Posthust: Home prices are falling for the first time in two years – right here

Good morning!

The word you heard when the Canadian Real Estate Association released its numbers yesterday is the steam outside our housing market.

Home sales across Canada fell 12.6% from March to April, and benchmark prices fell 0.6%, an economist described as “an extraordinary turn of events.”

“The demand for Canadian housing has broken down and who would have thought that the Bank of Canada’s interest rates had to be cut to change the mood,” said Robert Kavsic, a senior BMO economist.

The numbers were far from the record-breaking upward flight of property value seen in the autumn and winter.

The 0.6% decline in the National MLS Home Price Index in April was among the weakest prints of the last decade, Kavsik says – and the first drop since April 2020.

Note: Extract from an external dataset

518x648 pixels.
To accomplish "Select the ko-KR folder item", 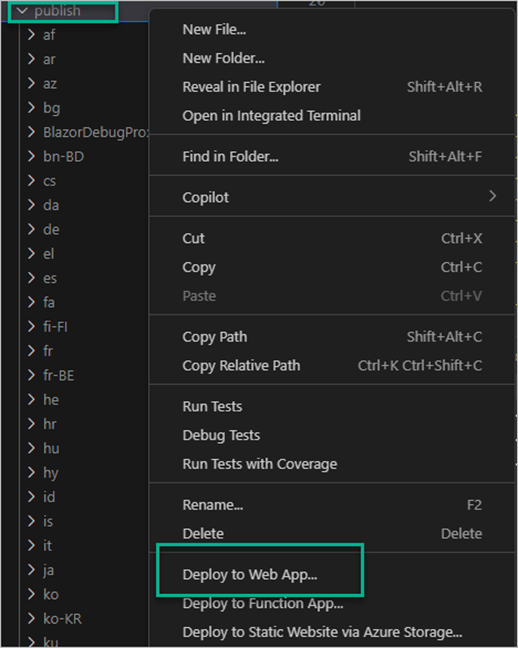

Prices are still up 23.8% from the previous year, “but suffice it to say that in many markets, anyone who buys a home in the first quarter of 2022 is seeing a price below the purchase price for some time,” he said.

We had data on major Canadian markets last week, but this week we got the big picture.

Markets that saw the highest price gains in the major days of the epidemic are now seeing the biggest declines, with many in southwestern Ontario.

RBC economist Robert Hogg says the MLS Home Price Index is down -4% in London, Cambridge -3.9%, Brantford, -2.6%, Niagara -1.9%, Toronto, -1.8%, Kingston, -1.8%, Barry, compared to the previous month. -1.5%, Kitchener-Waterloo, -1.1% and Hamilton, -1.1%.

BC markets, such as Chilewalk, saw declines of -1.7%, and Fraser Valley, -0.1%.

Vancouver’s price index rose 0.3% but it was the smallest increase in nearly two years, Hogg said.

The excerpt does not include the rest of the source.